Allied Farce:
A Wartime Diary

Past Diaries

by Justin Raimondo

4/7/99

GEE, WHY DIDN'T I THINK OF THAT?

One of my Italian correspondents reports that rumors are making the rounds in Europe that the reason Clinton has been dropping all those Cruise missiles with such abandon -- Iraq, the Sudan, Afghanistan, and now Serbia -- is that they're not Y2K compliant and have to be used before the end of the year.

ITALIAN LAMENT

The same correspondent, who spoke with his relatives in Barbeano and Toriano, about 10 miles south of Aviano air base, writes that the situation is "tense." With bombers roaring overhead on a nightly basis, no one is getting any sleep, refugees abound, "and theft is on the rise." Rightly concerned that the Serbs will cross the border and create mayhem -- and still smarting over the acquittal by a U.S. military court of an American pilot whose antics caused the death of scores of Italians at a ski resort -- the Italians may be first to break ranks and distance themselves from NATO's gang-rape of Serbia. (If the Greeks don't beat them to it.)


PORTRAITS OF THE WAR PARTY:
RED VANESSA

For anyone who has followed her career as a leftist ideologue, the appearance of British actress Vanessa Redgrave, on CNN's Talk Back Live program, as a defender of NATO's war on Serbia was a rare moment. Angrily denouncing the Serbs as "aggressors," and declaring that "we must not talk with Milosevic," she set her jaw and demanded that he be dragged before the Hague and prosecuted for war crimes. The vehemence in her voice, the absolute rectitude in the toss of her head, made her seem like some Joan of Arc figure, a "humanitarian" angel wielding her flaming sword. "Red Vanessa" has long been a controversial figure due to her political views -- which have undergone a bizarre transformation.

Of course, her politics were quite bizarre to begin with: as a militant follower of British Trotskyist theoretician and cult leader Gerry Healy, Redgrave was not shy about expressing her political beliefs. Her vociferous support of the Palestine Liberation Organization led to a boycott of her theatrical performances, and she stood for Parliament as the candidate of Healy's Workers Revolutionary Party (WRP), attracting more attention (and ridicule) than votes. The WRP was well-known in British leftist circles as being a cult with a marked proclivity for violence: WRP guru Gerry Healy preached an esoteric philosophy based on a mystification of Marxian "dialectics," and was something of a megalomaniac, demanding absolute obedience from his disciples: Redgrave was among the most devoted.

__GIVEN DATA__.
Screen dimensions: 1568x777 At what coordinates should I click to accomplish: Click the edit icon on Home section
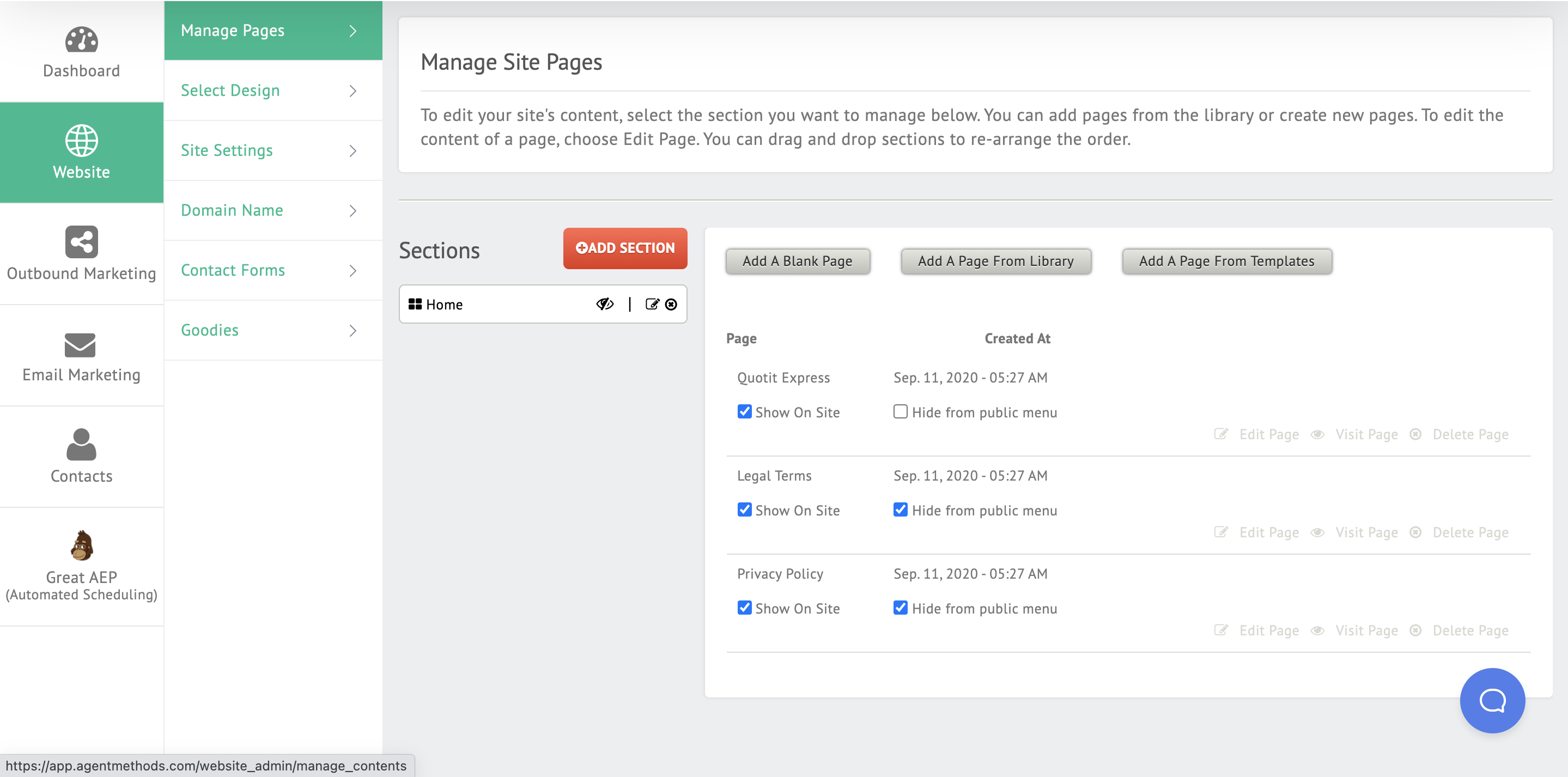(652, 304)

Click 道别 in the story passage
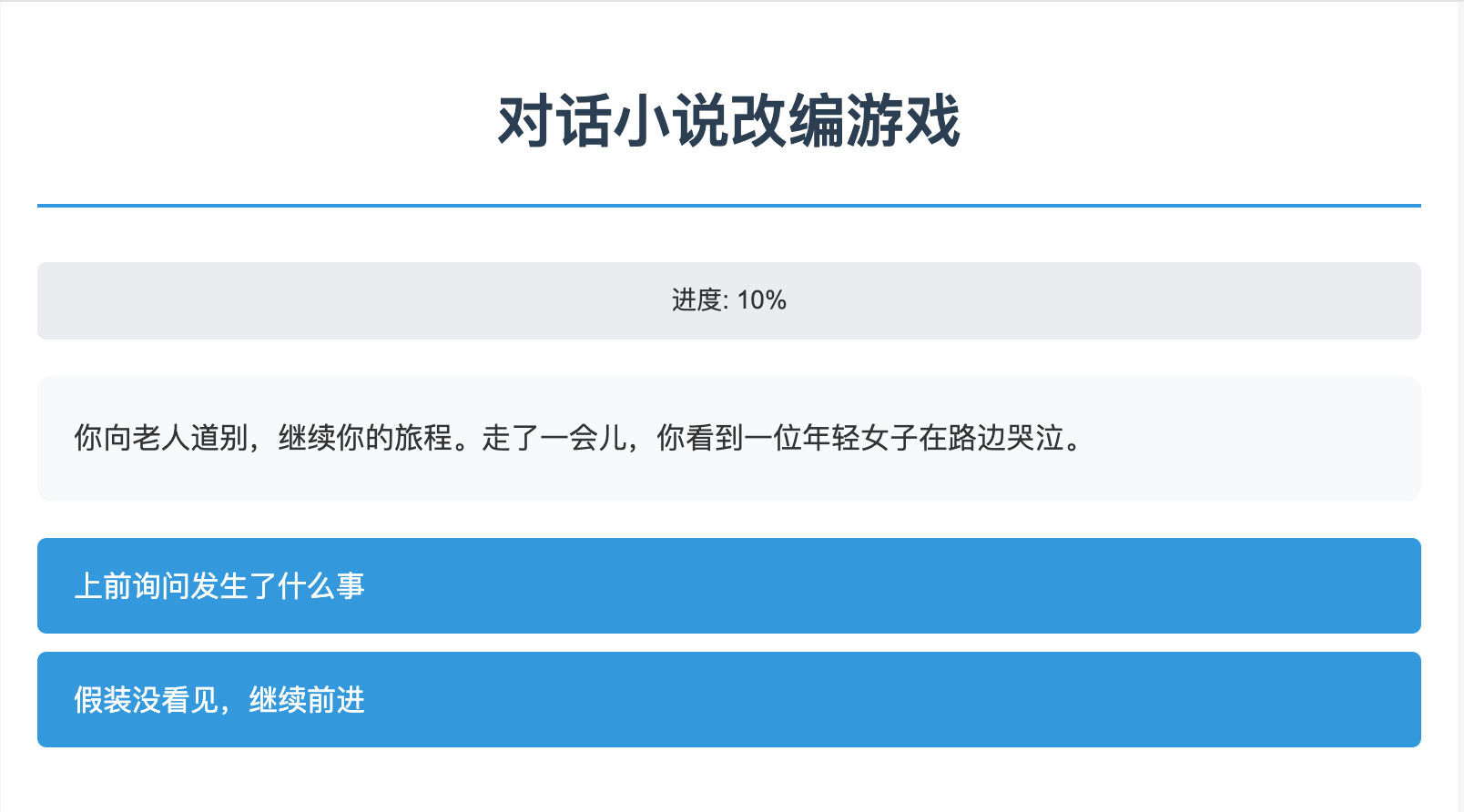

__WHAT YOU SHOULD DO__. In the wartime diary entry above, for which party did Vanessa Redgrave stand for Parliament?

__EXERCISE SOLUTION__. Gerry Healy's Workers Revolutionary Party (WRP).